Representatividade

Essa foto foi tirada dentro de uma entrevista que fiz dentro do meu prédio. Isso pra mim foi super importante, porque levo minha quebrada no peito por onde eu for, e poder representa-la me deixa muito orgulhosa de mim mesma.

Como poeta e mulher dominante da fala, sei e digo com convicção que minha quebrada carece de atenção. Seria muita hipocrisia da minha parte falar sobre ativismo e feminismo lá fora e não falar sobre isso aqui dentro. A gente desce pro centro, fala de Racismo, feminismo, preconceito, relações abusivas, mas falamos o mesmo. Repetimos as mesmas coisas para as pessoas que já sabem e já tem essa base assim como nós.

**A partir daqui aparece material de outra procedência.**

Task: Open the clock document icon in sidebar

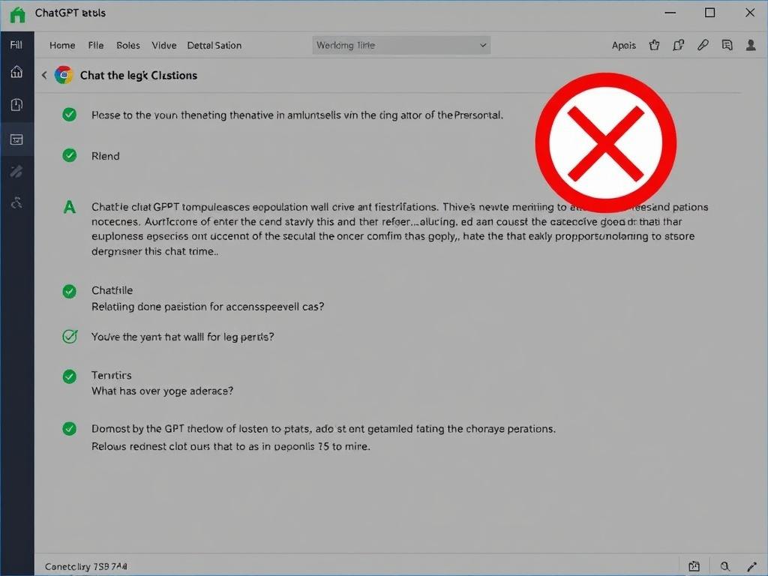Action: pyautogui.click(x=17, y=105)
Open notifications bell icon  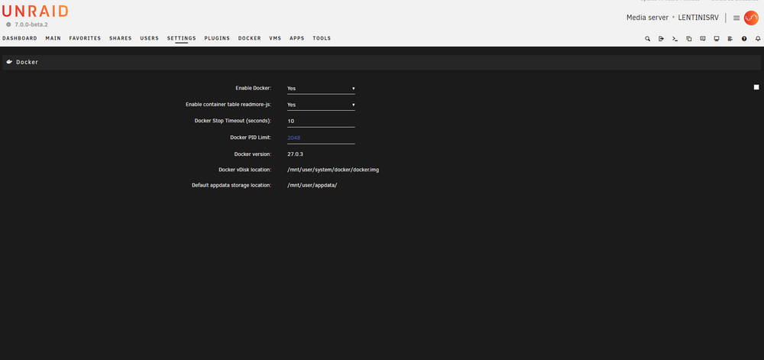758,38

Eu quero chegar pros menó daqui e trocar uma ideia pesada, falar que a abordagem da polícia é truculenta, racista e que mata. Eu quero chegar pra minha vizinha que apanha do marido e falar que um tapa não é carinho é agressão e que ela tem que discar pro 180. Eu quero é ver o meu povo prosperando, alcançando suas vontades e sonhos.

“Eu queria ser mais pela minha comunidade, eu queria fazer mais pela minha comunidade. E eu vou fazer!”